* **WHAT THE EXERCISE ASKS**
Only one stretch of the data below should be repeated: the lines from the line containing "The width and height of the screenshot is (676, 479)." through the line containing "1187x670 pixels.", inclusive, exactly as they are.

Stored records:
--- START ---

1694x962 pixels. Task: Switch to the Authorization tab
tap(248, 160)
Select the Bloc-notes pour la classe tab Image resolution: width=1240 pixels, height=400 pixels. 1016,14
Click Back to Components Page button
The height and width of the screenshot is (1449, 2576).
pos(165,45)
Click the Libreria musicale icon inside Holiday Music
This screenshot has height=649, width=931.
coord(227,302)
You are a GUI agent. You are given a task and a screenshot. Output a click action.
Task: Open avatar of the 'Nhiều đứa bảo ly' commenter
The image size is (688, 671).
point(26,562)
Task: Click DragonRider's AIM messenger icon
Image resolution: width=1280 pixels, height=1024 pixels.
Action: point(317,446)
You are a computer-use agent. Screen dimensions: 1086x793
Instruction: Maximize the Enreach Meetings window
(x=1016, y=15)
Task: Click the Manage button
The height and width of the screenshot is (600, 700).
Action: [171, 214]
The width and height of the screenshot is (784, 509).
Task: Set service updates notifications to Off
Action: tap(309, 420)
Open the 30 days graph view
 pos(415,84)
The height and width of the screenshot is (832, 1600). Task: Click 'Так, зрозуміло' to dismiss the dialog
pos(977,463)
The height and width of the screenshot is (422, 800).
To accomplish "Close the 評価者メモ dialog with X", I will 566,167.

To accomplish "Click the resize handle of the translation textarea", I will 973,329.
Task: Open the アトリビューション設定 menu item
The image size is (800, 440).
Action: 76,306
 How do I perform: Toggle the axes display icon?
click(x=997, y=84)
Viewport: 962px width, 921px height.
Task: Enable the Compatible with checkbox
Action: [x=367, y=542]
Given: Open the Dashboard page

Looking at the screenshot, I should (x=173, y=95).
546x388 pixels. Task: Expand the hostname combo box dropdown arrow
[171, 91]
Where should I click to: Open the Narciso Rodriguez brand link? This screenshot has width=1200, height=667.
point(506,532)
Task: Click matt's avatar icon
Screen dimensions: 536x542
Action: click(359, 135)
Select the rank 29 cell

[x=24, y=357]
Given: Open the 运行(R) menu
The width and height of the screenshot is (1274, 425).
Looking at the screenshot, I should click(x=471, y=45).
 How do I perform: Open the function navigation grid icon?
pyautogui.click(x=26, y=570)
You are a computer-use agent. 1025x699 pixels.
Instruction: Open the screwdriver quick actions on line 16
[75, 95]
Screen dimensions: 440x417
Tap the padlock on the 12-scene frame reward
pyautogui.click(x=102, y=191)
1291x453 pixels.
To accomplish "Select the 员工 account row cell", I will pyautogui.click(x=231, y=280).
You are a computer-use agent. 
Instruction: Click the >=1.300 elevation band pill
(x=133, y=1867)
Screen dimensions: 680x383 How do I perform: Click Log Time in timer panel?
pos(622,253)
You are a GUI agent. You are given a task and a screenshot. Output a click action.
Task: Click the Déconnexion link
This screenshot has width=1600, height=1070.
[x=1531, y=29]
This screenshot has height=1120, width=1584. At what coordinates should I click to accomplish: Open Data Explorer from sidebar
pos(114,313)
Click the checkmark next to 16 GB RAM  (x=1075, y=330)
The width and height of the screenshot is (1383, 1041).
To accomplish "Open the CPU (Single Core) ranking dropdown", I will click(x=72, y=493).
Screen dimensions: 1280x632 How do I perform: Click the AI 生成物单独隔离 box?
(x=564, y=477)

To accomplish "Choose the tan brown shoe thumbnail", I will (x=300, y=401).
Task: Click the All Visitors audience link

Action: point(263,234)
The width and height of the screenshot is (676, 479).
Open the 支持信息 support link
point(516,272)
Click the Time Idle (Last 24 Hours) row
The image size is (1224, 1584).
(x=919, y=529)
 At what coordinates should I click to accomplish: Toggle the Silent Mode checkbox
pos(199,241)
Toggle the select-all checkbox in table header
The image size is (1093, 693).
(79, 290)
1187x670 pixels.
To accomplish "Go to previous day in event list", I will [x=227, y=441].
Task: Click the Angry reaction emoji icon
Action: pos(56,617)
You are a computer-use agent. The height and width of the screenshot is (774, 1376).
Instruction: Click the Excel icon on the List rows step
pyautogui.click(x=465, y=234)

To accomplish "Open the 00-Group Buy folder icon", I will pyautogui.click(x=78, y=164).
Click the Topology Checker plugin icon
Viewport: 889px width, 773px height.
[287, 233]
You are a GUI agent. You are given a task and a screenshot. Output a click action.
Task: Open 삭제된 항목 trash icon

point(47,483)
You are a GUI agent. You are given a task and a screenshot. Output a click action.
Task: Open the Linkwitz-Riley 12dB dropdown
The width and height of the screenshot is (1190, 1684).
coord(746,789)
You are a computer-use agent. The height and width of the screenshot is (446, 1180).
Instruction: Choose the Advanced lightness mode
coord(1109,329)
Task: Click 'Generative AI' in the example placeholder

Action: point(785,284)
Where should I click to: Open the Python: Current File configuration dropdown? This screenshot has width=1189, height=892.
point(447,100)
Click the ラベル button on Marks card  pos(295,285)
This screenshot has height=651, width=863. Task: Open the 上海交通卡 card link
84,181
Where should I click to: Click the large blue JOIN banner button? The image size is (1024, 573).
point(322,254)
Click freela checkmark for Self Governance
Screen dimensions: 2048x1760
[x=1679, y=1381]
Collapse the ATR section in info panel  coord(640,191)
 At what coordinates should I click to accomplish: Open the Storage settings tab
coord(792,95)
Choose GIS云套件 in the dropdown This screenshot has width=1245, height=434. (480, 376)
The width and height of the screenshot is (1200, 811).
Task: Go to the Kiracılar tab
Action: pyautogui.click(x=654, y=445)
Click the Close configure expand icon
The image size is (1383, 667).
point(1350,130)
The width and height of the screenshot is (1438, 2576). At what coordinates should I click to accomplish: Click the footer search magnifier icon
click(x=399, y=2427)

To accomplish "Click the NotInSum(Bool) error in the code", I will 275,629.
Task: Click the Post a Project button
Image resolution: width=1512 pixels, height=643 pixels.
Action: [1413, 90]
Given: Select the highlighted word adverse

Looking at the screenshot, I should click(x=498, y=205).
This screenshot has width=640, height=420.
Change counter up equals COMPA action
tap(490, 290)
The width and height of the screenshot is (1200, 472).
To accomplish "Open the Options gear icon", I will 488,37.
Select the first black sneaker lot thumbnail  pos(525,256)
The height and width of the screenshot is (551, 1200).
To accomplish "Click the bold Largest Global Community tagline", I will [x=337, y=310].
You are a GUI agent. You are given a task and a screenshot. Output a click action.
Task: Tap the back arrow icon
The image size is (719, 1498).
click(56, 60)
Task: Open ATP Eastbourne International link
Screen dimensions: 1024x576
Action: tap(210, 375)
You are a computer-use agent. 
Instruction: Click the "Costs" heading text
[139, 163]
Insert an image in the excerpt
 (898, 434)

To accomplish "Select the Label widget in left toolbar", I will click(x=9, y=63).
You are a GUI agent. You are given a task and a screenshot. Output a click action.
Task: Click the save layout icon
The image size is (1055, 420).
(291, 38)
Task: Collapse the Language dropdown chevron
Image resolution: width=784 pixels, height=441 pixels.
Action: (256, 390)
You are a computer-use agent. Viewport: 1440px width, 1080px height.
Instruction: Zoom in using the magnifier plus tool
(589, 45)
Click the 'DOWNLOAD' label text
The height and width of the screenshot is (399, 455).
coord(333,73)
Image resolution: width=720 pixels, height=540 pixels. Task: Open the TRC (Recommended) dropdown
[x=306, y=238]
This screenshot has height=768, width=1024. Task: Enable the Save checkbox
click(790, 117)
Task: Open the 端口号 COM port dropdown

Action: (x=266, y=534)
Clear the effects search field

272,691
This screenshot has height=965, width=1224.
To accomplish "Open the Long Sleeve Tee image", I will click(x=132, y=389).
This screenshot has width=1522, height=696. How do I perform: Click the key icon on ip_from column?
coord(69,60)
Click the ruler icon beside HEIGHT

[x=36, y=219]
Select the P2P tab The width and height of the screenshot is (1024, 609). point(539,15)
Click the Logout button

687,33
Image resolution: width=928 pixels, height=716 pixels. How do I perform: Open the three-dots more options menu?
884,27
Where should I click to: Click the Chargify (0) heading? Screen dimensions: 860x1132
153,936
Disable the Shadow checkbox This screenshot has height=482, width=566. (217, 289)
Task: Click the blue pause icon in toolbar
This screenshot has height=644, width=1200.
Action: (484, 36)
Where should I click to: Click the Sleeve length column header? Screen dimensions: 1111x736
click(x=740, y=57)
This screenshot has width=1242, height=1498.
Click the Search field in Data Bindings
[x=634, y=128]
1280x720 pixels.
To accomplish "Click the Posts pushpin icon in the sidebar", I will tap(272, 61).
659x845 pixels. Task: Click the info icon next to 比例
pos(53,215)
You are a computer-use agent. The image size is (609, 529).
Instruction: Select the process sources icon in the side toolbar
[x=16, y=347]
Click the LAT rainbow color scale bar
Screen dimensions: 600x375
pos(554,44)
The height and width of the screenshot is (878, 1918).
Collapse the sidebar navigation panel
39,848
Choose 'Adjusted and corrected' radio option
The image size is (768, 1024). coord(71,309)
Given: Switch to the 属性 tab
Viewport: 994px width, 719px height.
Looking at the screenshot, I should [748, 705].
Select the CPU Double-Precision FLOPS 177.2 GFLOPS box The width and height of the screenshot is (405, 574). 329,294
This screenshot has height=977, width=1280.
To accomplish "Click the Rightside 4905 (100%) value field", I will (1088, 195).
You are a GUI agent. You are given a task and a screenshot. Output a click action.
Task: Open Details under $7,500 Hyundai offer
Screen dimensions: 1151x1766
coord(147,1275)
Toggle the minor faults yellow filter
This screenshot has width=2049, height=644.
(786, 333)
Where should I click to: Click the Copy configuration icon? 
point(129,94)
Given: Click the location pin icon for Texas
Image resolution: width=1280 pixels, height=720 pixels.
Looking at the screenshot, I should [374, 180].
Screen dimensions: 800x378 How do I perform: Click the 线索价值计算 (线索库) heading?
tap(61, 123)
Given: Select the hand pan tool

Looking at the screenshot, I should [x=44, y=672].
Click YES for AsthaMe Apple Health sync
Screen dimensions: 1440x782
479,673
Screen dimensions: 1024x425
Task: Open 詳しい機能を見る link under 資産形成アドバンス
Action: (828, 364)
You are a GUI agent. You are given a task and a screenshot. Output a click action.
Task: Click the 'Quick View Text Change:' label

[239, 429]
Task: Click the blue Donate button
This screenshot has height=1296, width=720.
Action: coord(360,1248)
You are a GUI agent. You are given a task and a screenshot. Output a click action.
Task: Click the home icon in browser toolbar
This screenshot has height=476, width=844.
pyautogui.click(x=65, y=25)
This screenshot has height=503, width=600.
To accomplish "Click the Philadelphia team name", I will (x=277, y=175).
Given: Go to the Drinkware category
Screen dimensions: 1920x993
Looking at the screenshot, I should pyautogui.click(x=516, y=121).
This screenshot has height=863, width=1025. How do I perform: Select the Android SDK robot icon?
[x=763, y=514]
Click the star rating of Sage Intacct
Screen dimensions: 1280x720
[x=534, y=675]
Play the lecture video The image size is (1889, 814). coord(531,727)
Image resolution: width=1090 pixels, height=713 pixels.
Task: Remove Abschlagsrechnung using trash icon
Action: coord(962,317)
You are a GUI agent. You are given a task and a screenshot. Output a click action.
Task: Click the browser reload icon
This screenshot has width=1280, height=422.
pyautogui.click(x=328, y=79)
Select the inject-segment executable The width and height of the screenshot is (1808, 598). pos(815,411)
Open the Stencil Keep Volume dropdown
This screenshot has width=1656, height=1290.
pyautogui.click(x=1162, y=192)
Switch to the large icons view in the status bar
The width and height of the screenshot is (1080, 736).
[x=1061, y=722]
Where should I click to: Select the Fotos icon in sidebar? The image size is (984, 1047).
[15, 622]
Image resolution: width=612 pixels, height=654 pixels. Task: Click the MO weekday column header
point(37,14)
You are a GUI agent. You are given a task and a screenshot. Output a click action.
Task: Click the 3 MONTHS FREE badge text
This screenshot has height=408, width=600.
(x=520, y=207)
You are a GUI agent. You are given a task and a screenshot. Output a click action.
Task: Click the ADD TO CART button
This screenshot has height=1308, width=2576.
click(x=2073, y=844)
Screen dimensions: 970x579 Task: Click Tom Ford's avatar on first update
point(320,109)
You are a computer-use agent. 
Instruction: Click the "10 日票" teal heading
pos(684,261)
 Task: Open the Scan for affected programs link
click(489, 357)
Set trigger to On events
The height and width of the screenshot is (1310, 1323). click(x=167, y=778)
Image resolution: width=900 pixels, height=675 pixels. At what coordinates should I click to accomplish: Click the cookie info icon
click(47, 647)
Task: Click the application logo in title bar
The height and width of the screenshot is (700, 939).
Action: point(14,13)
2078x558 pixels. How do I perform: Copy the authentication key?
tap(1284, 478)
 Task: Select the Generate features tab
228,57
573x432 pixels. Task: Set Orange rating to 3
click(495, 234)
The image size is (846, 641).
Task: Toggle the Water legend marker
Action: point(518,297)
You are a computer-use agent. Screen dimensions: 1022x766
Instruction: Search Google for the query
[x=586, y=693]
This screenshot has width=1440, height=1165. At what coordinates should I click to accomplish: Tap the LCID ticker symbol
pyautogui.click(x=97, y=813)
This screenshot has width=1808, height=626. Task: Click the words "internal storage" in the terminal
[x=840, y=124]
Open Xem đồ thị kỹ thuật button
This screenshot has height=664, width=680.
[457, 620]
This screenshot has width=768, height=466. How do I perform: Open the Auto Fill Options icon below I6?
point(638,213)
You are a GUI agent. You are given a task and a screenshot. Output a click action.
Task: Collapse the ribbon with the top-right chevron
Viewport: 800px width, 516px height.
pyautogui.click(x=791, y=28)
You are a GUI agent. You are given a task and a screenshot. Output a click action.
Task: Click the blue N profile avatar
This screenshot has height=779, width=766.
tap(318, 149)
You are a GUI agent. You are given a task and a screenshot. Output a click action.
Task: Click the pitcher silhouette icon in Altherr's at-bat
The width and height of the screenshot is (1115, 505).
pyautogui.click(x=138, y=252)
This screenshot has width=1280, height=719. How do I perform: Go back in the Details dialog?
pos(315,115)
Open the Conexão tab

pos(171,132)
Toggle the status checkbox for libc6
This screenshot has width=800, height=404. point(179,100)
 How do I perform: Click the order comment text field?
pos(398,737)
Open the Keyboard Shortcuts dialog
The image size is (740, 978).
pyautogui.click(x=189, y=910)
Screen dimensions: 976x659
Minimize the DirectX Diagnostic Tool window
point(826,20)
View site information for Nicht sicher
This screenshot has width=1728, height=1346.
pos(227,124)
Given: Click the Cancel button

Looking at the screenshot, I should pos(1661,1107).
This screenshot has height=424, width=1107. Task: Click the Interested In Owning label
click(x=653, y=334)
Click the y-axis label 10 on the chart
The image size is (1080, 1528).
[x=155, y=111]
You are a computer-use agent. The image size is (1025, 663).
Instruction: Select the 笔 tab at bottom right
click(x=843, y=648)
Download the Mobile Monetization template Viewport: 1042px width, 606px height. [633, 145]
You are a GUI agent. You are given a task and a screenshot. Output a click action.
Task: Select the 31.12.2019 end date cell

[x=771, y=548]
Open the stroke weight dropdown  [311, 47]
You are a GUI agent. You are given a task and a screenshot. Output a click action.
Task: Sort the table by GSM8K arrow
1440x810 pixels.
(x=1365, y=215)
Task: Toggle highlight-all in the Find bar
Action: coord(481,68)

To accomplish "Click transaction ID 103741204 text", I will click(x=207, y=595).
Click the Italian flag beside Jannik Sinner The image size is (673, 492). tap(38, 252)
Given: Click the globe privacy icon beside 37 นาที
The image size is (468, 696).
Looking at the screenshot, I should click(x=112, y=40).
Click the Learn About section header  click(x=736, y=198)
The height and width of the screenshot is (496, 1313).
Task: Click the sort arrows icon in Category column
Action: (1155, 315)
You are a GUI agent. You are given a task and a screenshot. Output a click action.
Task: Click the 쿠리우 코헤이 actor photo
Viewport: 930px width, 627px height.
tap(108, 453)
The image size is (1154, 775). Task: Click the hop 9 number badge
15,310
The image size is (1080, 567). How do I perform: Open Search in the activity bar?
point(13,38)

--- END ---

* **SOLUTION**
The width and height of the screenshot is (676, 479).
Open the 支持信息 support link
point(516,272)
Click the Time Idle (Last 24 Hours) row
The image size is (1224, 1584).
(x=919, y=529)
 At what coordinates should I click to accomplish: Toggle the Silent Mode checkbox
pos(199,241)
Toggle the select-all checkbox in table header
The image size is (1093, 693).
(79, 290)
1187x670 pixels.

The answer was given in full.